Abstract

Human prosocial behavior (PB) emerges in childhood and matures during adolescence. Previous task-related functional magnetic resonance imaging (fMRI) studies have reported involvement of the medial prefrontal cortex including the anterior cingulate cortex (ACC) in social cognition in adolescence. However, neurometabolic and functional connectivity (FC) basis of PB in early adolescence remains unclear. Here, we measured GABA levels in the ACC and FC in a subsample (aged 10.5–13.4 years) of a large-scale population-based cohort with MR spectroscopy (MEGA-PRESS) and resting-state fMRI. PB was negatively correlated with GABA levels in the ACC (N = 221), and positively correlated with right ACC-seeded FC with the right precentral gyrus and the bilateral middle and posterior cingulate gyrus (N = 187).

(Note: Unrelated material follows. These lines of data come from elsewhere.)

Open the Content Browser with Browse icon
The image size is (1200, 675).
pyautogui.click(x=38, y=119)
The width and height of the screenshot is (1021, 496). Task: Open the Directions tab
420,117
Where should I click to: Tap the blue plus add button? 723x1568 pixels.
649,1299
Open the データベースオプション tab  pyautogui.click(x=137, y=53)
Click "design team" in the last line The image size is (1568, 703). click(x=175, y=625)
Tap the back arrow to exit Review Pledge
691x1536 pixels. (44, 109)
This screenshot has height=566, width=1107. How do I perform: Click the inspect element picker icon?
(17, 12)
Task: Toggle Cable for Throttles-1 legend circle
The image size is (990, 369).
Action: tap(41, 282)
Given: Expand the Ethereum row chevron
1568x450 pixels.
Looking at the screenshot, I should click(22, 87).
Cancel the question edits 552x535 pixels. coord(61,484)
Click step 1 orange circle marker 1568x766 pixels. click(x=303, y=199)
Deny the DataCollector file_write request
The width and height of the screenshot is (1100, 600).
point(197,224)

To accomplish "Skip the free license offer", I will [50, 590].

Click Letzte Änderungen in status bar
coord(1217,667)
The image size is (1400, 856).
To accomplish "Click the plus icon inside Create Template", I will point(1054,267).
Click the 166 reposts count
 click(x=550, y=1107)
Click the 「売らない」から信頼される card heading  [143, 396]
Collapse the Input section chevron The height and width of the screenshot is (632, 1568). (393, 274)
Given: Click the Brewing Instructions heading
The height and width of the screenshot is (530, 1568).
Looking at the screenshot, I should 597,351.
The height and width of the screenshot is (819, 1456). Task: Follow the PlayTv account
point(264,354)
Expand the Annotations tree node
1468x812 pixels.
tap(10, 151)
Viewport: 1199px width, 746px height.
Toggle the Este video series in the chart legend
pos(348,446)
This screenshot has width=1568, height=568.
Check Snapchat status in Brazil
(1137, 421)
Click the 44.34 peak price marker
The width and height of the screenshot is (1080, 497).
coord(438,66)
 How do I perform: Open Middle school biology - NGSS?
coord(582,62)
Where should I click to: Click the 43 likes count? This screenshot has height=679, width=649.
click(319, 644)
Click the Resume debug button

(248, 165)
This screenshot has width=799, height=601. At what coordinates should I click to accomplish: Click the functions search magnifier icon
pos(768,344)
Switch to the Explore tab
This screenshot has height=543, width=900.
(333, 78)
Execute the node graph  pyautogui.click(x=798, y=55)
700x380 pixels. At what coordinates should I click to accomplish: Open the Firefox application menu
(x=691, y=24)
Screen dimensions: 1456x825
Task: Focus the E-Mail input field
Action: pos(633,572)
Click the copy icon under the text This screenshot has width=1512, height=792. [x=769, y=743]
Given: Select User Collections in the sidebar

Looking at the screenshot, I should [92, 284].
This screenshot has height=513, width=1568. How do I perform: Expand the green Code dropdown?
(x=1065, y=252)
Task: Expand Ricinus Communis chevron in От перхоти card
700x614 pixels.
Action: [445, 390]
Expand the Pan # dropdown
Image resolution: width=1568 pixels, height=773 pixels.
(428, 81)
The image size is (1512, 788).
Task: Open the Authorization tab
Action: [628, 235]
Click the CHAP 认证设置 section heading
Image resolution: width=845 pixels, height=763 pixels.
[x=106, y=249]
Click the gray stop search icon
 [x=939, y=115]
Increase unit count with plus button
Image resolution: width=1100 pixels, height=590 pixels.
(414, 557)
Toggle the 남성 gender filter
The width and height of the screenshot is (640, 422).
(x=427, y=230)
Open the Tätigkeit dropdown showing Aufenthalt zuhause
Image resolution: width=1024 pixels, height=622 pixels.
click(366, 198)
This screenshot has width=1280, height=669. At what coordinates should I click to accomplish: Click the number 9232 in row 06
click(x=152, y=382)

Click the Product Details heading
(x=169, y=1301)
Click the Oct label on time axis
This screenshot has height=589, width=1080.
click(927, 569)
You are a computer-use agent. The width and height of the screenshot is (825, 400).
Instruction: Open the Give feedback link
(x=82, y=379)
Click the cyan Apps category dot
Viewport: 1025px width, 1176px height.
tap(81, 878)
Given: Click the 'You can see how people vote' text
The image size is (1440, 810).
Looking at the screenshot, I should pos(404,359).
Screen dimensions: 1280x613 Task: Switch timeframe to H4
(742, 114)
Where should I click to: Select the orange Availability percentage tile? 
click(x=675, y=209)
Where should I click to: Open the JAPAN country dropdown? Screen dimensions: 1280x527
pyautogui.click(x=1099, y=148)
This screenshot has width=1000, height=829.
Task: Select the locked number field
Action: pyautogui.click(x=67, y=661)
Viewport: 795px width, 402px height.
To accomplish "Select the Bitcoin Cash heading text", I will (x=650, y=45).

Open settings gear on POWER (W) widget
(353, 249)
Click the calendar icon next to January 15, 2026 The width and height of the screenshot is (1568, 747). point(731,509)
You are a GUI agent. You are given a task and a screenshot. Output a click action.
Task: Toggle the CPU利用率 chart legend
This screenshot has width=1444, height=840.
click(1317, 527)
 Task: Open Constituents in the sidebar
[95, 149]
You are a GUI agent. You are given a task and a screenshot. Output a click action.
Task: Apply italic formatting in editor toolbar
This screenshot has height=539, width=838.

Furthermore, GABA concentrations and this FC were negatively correlated, and the FC mediated the association between GABA levels and PB (N = 171). Our results from a minimally biased, large-scale sample provide new insights into the neurometabolic and neurofunctional correlates of prosocial development during early adolescence.

Highlights

  • Prosocial behavior (PB), defined as “voluntary behavior intended to benefit another”, is an important psychological factor in humans[1]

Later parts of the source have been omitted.